I am having a problem (okay, more of an annoyance) with voltage drop from my sump pump starting up.

The home was built in 1971. The main distribution box (Panel A) feeds heavy guage aluminum wire via 100 amp breaker where it runs to a sub-panel (Panel B) where most of the house is fed from. I suspect they installed two breaker panels because of where the power comes in from the road and although the house is only ~2100 s.f. it is quite wide and would make for several very long electrical runs if they had all come directly from the first breaker box.

The sump pump is just a foot from the sub panel (Panel B) and is fed with fresh 12 ga. wiring and a 20 amp breaker.

I have noticed a dimming in my incandescent lights whenever the sump pump first starts since I bought the house this summer.

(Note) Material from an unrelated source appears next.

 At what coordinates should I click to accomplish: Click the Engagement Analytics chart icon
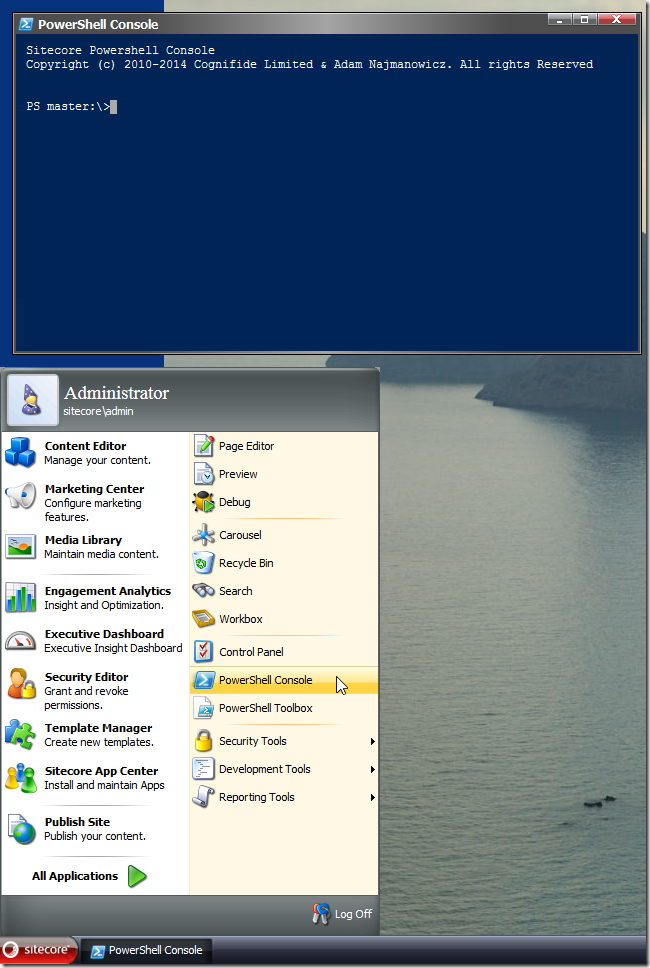tap(20, 598)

I've since added 6 dimmable recessed lights to the family room (new circuit on a 15 amp breaker & 14/2 romex from Panel A) which use dimmable compact flourescent light bulbs. When these are dimmed low the "dip" from the sump pump startup is VERY noticable and sometimes enough to actually turn off a bulb or two.

I've persued the electric company to upgrade the 1971 4-guage triplex wiring to the house and they ultimately concluded that I could upgrade to a bigger transformer and larger wiring to the tune of $1,200-which I passed on.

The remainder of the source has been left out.